Ainda hoje, na actualidade, se fala de tortura e obtenção de culpa e subsequente castigo através de várias submissões dessa mesma tortura em dor e flagelação no corpo. Os métodos são diversos, havendo por todo o mundo ainda o debate de tal acontecer, em pleno século XXI. Uns estarão mais creditados do que outros para o fazerem, visto que as democracias se subjugam muitas das vezes a esse mesmo jogo (ou jugo) questionável na obtenção de informações e segredos de Estado. Não estamos na chamada «guerra fria» ainda ( ou novamente...) para que o mesmo se repercuta em similaridade do que outrora aconteceu. Contudo, continuam a existir «caças às bruxas» em determinadas zonas do globo e consoante as circunstâncias em insinuações de «Wikileaks» ou do tão afamado agora Edward Snowden que deu com a língua nos dentes e esventrou ao mundo que todos estariam a ser vigiados, ouvidos e investigados. Ninguém escapa, nem ele próprio que está em maus lençóis, caso venha um dia a ser capturado pelas forças de segurança dos Estados Unidos, a tão falada NSA. Como se constata, ainda existe por aí, muitas perseguições e julgamentos à semelhança do Malleus Maleficarum dos séculos passados. Não faço juízos de valor sobre uns e outros mas acredito de que um dia, sejamos mais puros ou menos ímpios na equidade de valores e princípios e tenhamos uma maior consciência de não nos martirizarmos nem o fazermos a ninguém.
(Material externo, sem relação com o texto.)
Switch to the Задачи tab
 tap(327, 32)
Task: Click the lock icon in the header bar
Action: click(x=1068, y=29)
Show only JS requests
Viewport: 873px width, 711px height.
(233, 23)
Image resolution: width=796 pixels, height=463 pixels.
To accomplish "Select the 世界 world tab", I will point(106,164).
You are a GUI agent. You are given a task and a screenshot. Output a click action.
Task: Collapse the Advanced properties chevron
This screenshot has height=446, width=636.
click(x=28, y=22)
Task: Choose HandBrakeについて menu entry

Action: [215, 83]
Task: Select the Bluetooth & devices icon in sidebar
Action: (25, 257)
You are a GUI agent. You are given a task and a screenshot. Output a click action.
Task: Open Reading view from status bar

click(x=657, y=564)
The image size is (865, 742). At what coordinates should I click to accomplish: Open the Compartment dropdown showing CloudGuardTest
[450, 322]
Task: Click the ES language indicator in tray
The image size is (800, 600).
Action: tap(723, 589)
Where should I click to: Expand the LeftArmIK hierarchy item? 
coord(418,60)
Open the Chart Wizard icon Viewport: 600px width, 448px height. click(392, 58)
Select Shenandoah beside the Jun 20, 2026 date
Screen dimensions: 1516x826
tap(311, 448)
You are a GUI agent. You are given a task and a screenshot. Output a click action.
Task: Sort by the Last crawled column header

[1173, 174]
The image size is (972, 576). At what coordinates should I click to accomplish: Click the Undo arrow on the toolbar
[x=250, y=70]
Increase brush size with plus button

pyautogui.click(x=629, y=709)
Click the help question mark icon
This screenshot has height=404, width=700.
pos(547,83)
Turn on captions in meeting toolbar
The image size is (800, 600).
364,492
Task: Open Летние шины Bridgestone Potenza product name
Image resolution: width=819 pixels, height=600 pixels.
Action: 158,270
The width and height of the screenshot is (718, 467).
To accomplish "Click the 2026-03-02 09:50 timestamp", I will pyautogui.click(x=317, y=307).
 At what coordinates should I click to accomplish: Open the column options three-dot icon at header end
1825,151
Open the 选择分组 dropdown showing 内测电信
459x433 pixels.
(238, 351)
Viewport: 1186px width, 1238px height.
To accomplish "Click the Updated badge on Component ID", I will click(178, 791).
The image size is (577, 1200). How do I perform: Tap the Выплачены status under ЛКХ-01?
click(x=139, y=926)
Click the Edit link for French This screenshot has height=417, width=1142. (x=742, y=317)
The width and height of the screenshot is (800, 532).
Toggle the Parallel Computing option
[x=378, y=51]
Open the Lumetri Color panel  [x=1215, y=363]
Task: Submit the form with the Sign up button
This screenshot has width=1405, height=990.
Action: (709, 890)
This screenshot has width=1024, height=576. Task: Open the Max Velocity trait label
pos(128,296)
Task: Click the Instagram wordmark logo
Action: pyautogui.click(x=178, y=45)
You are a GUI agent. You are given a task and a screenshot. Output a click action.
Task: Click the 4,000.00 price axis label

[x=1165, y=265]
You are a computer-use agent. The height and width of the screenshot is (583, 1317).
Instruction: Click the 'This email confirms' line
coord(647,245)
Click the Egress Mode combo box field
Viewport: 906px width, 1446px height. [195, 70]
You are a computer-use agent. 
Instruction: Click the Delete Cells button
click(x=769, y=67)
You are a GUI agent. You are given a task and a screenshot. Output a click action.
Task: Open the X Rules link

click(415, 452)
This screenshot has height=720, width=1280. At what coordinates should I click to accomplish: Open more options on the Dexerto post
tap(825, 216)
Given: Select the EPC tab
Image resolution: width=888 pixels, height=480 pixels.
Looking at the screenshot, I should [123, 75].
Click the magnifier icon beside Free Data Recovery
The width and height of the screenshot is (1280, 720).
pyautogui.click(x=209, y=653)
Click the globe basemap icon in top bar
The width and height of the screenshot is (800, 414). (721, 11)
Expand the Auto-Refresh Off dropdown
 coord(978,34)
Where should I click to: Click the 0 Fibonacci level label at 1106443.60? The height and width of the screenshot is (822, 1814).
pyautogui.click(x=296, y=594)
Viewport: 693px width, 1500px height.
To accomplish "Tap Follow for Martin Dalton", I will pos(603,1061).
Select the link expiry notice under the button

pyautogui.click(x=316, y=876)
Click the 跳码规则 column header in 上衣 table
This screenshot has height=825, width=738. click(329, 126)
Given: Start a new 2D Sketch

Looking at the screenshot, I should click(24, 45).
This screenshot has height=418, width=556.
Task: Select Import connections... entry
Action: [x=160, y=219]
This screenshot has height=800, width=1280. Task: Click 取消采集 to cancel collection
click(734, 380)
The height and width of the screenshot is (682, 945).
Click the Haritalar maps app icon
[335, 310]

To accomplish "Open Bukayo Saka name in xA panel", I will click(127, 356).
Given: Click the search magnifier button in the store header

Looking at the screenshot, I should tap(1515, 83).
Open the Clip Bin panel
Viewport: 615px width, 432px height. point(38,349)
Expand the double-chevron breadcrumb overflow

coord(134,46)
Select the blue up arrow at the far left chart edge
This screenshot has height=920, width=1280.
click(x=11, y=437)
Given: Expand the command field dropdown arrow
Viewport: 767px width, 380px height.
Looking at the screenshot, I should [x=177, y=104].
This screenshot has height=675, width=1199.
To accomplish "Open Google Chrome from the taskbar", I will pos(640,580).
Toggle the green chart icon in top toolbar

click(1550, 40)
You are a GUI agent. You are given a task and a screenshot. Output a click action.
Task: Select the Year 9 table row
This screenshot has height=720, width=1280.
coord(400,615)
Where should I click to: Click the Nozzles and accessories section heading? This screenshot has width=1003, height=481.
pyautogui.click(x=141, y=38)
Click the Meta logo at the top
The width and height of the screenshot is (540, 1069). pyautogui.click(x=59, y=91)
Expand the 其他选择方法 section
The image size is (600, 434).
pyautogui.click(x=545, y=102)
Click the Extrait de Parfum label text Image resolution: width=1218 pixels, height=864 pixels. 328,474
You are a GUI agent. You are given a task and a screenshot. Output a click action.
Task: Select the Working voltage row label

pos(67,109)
Por vias de escutas, torturas ou subjugação individuais, escolher em opção e livre arbítrio uma outra via de vida. É nisso que acredito. Ou seremos todos bruxos, feiticeiros ou demónios em busca de uma remissão de pecados há muito perdidos. Por salvação destas nossa almas, como ditam as regras cristãs, sejamos mais benevolentes e caridosos com os que nos desafiam e mesmo, nos magoam. A bem de todos!